### Fragmento del documento
"""
Casi todo, en San Gregorio, tiene que ver con el río: los recuerdos, la memoria, la historia, el presente, los días y las tardes y las noches.

***

Justo donde empieza la rambla, hay una casa blanca y celeste, con esculturas de madera a su alrededor. Afuera, un cartel anuncia: Museo de las bochas. Por dentro es un espacio de paredes celestes repleto de piedras, vitrinas, carteles, esculturas.

Detrás del museo está Juan Manuel Méndez, pescador, escultor, recolector de bochas, un hombre que nunca ha abandonado el río.

“A este lugar lo hice yo hace 30 años. Al principio fue un museo de esculturas y de arte. Pero desde niño vengo juntando fósiles y desde hace dos años lo abrimos como museo municipal, lo reformamos con el apoyo de la Universidad de la República”.

Se trata de fósiles que tienen entre 300 o 400 millones de años que Juan Manuel, hijo de un pescador, juntó durante toda la vida en las márgenes del río.

Juan Manuel Mendez
Juan Manuel Méndez.
"""
### Datos proporcionados
"""
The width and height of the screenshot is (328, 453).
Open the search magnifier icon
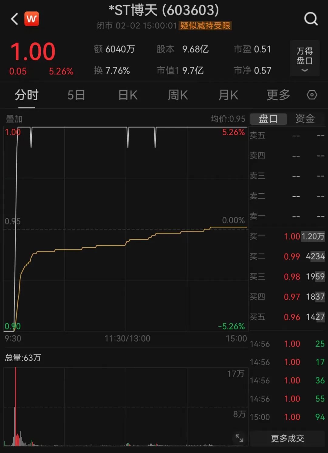[x=311, y=19]
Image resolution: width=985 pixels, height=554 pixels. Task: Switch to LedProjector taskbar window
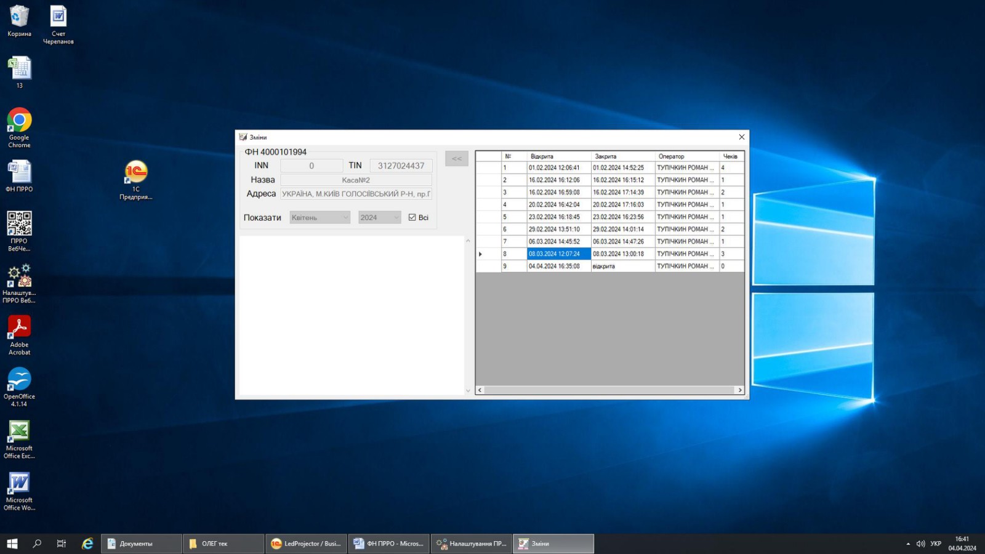coord(306,544)
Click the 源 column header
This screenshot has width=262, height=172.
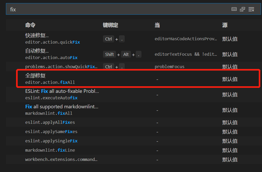[x=225, y=25]
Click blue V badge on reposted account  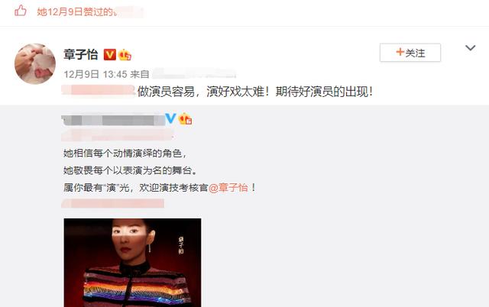[x=170, y=118]
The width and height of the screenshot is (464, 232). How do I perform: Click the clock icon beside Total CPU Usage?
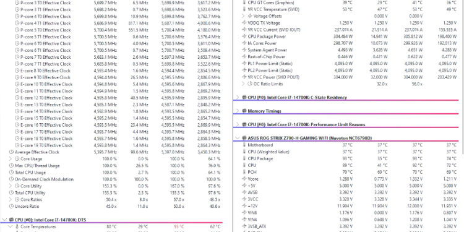point(11,173)
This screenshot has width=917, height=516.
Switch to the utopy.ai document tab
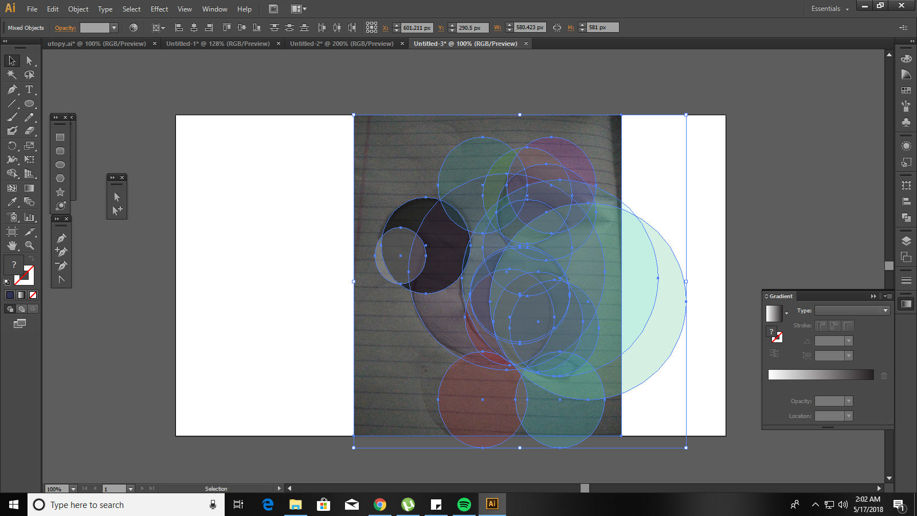coord(96,44)
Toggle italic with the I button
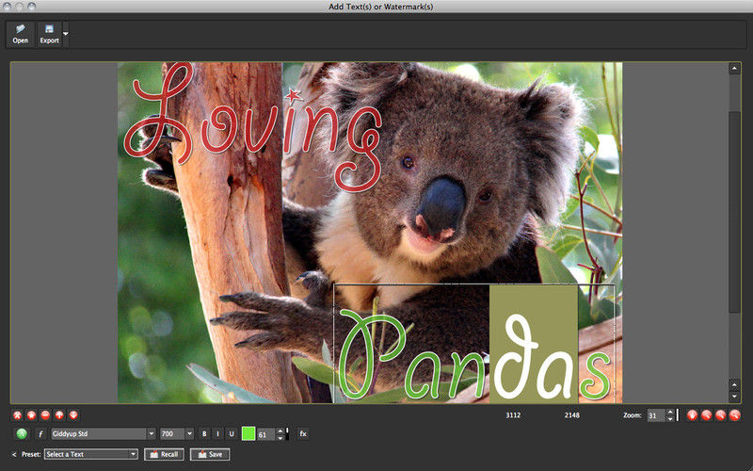 (x=217, y=434)
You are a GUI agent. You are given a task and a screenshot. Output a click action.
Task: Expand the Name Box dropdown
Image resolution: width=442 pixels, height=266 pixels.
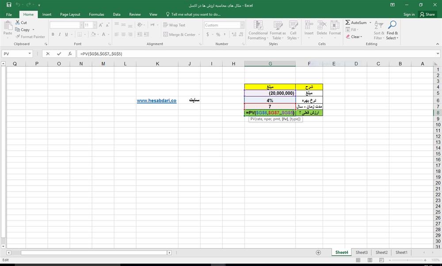tap(30, 53)
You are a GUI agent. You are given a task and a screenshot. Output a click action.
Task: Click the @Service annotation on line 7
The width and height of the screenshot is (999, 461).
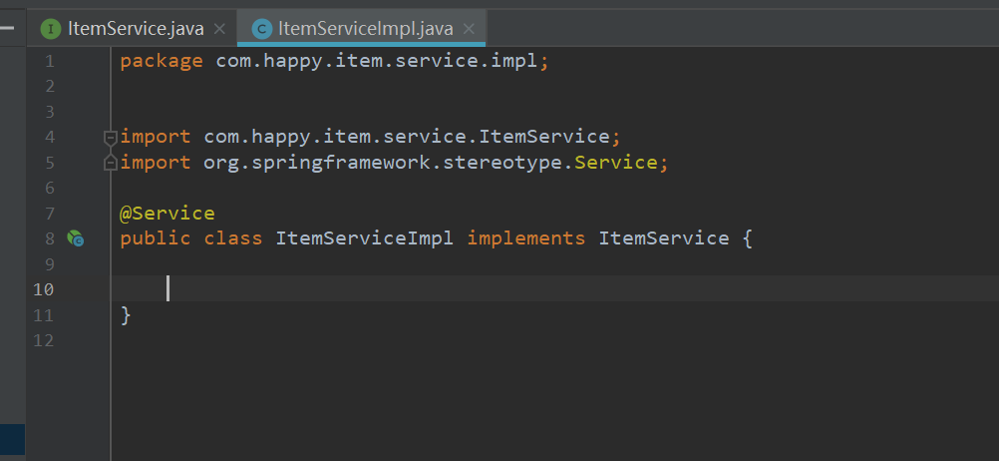167,213

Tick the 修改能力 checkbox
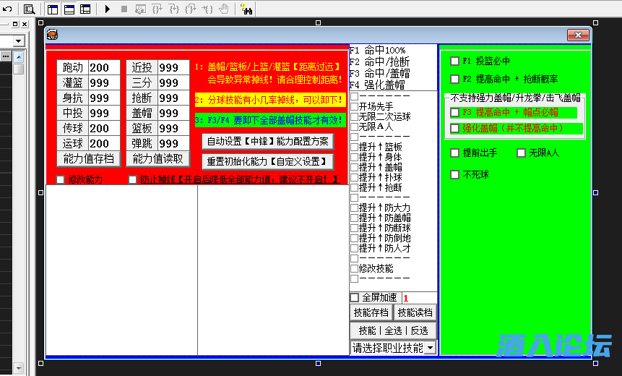pyautogui.click(x=61, y=179)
"""
### Consigna
Transcribe completo y sin ningún cambio el fragmento de más arriba sobre el Museo de las bochas de San Gregorio.

### Tarea resuelta
Casi todo, en San Gregorio, tiene que ver con el río: los recuerdos, la memoria, la historia, el presente, los días y las tardes y las noches.

***

Justo donde empieza la rambla, hay una casa blanca y celeste, con esculturas de madera a su alrededor. Afuera, un cartel anuncia: Museo de las bochas. Por dentro es un espacio de paredes celestes repleto de piedras, vitrinas, carteles, esculturas.

Detrás del museo está Juan Manuel Méndez, pescador, escultor, recolector de bochas, un hombre que nunca ha abandonado el río.

“A este lugar lo hice yo hace 30 años. Al principio fue un museo de esculturas y de arte. Pero desde niño vengo juntando fósiles y desde hace dos años lo abrimos como museo municipal, lo reformamos con el apoyo de la Universidad de la República”.

Se trata de fósiles que tienen entre 300 o 400 millones de años que Juan Manuel, hijo de un pescador, juntó durante toda la vida en las márgenes del río.

Juan Manuel Mendez
Juan Manuel Méndez.